BEGIN

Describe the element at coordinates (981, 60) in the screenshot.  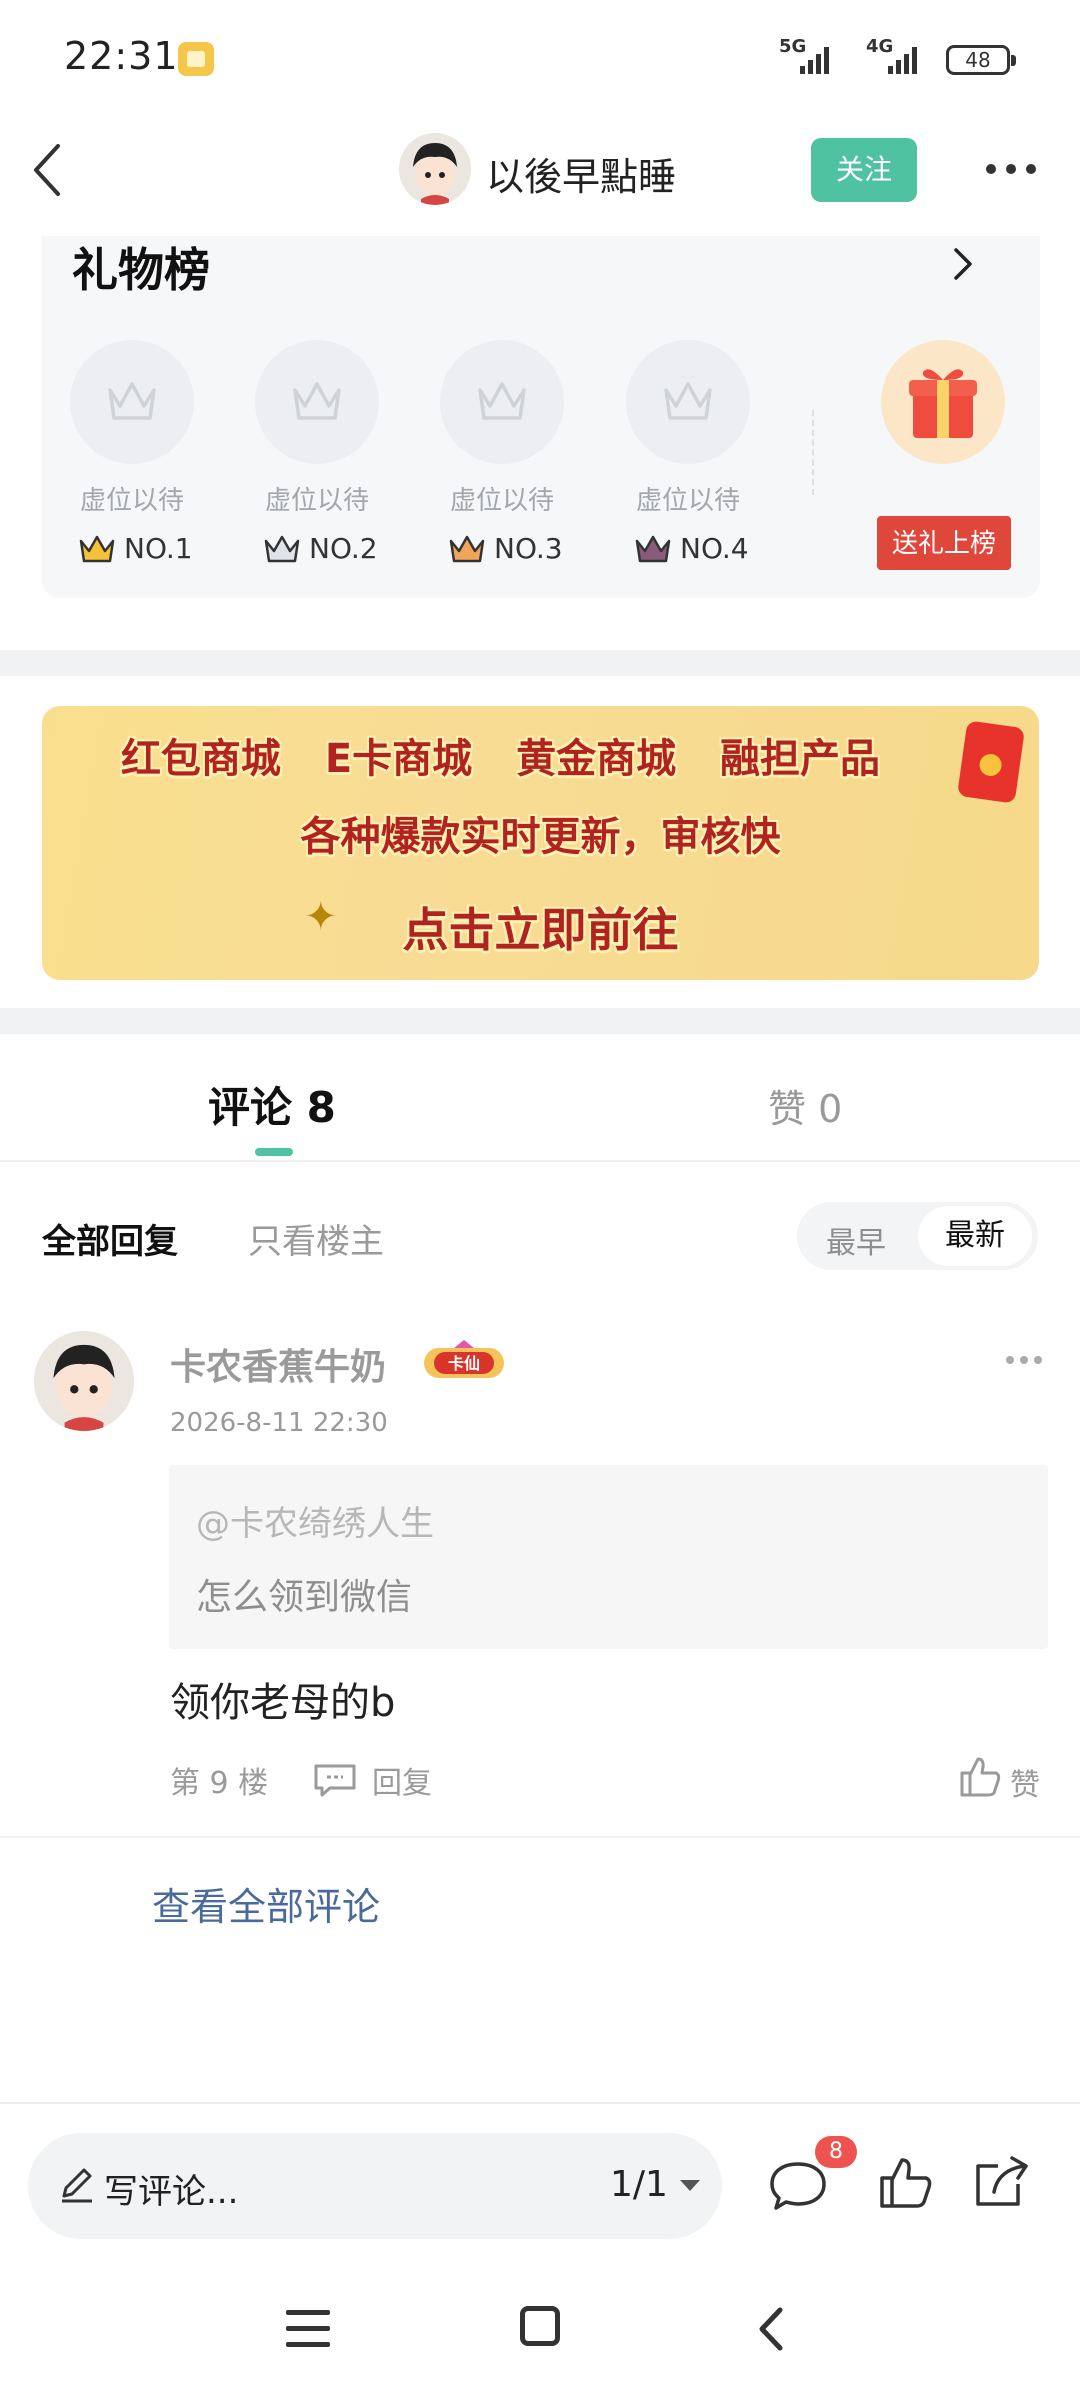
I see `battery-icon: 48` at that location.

END
BEGIN

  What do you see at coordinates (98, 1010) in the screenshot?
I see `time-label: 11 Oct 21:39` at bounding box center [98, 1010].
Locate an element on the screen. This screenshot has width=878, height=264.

END
BEGIN

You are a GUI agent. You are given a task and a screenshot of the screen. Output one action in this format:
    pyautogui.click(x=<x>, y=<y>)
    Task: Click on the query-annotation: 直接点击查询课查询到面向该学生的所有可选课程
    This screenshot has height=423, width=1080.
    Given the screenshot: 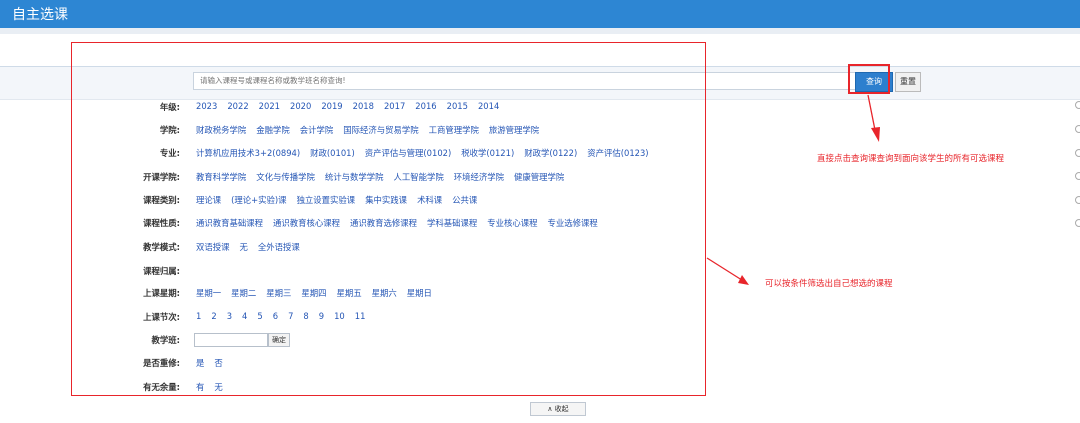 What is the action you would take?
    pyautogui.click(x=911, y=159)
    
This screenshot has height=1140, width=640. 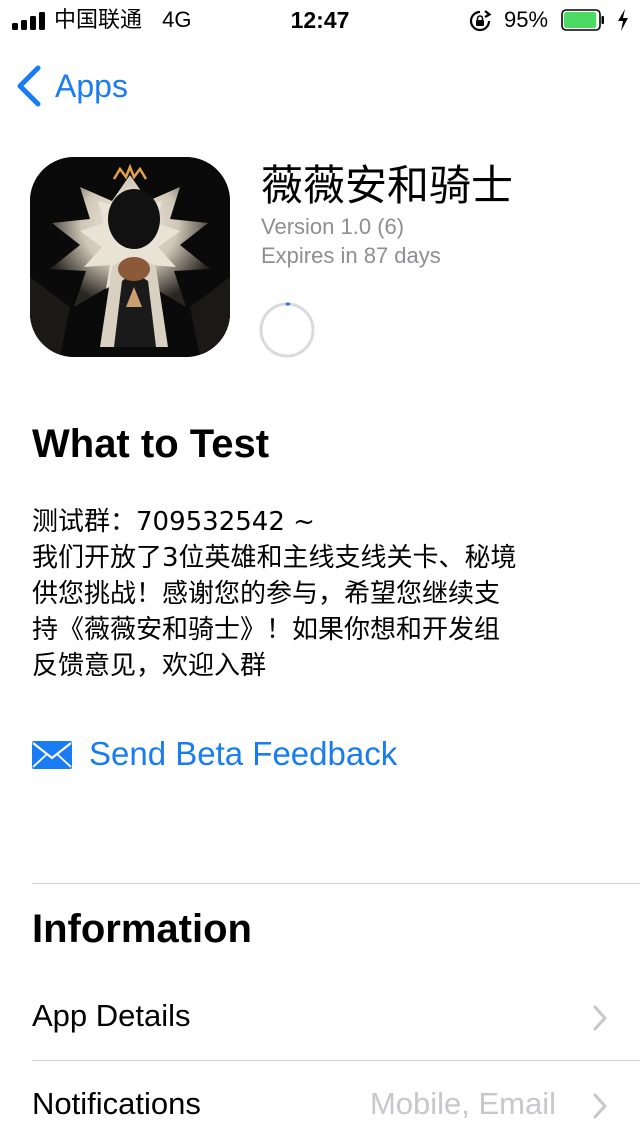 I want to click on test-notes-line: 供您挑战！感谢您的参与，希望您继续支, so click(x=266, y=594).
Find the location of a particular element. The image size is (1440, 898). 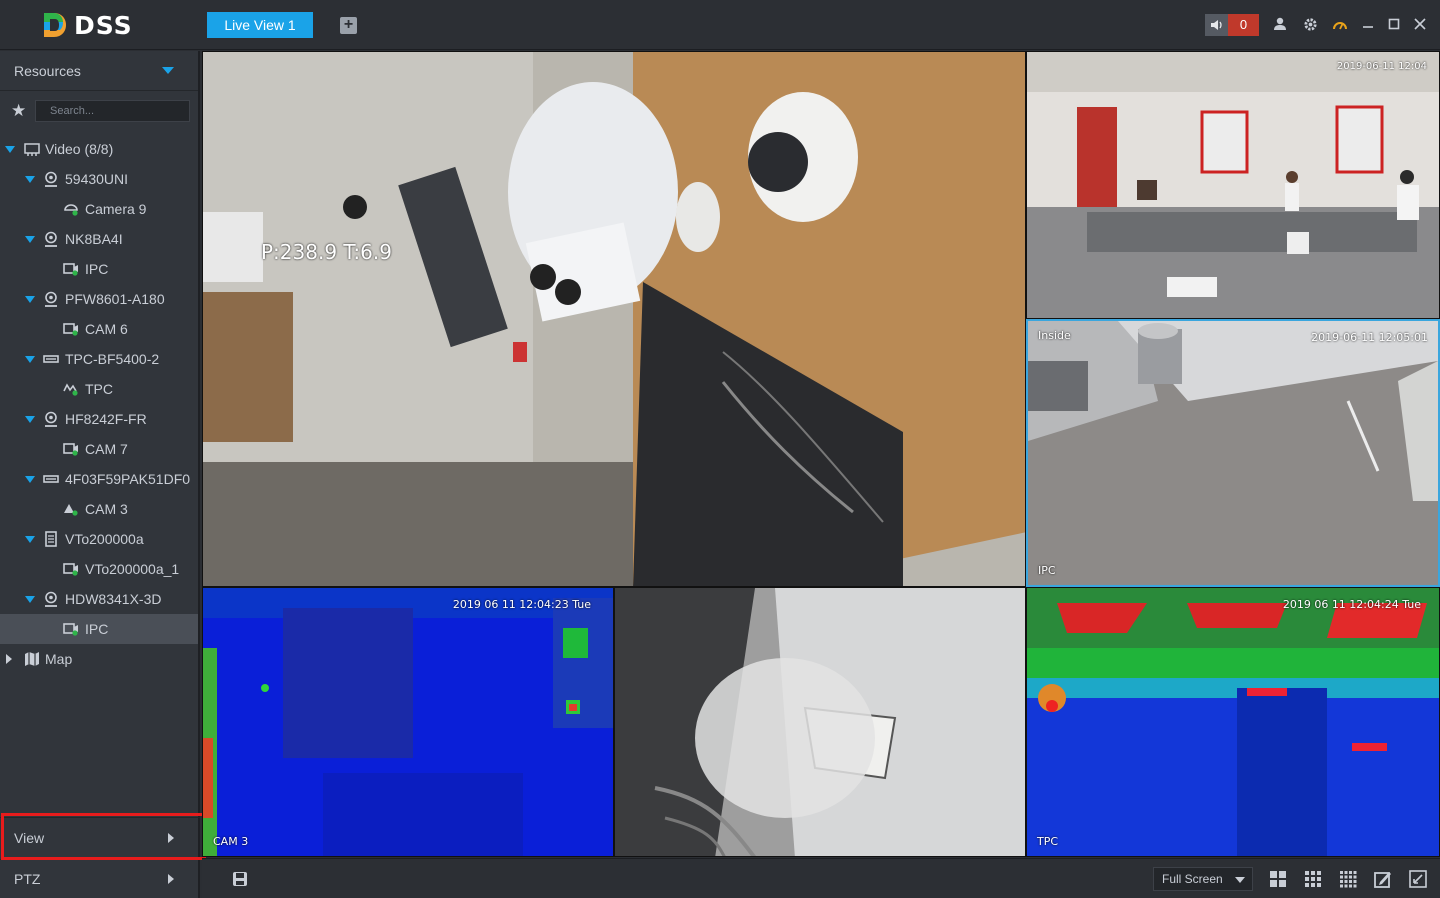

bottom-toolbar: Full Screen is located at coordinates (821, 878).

END

Instructions for the task: Return the rows above without change, beginning with the line that contains "Describe the element" and continuing through the line that contains "at that location.", with both of those lines included. Leave the pictures out of your answer.

Solution to the problem:
Describe the element at coordinates (981, 60) in the screenshot.  
I see `battery-icon: 48` at that location.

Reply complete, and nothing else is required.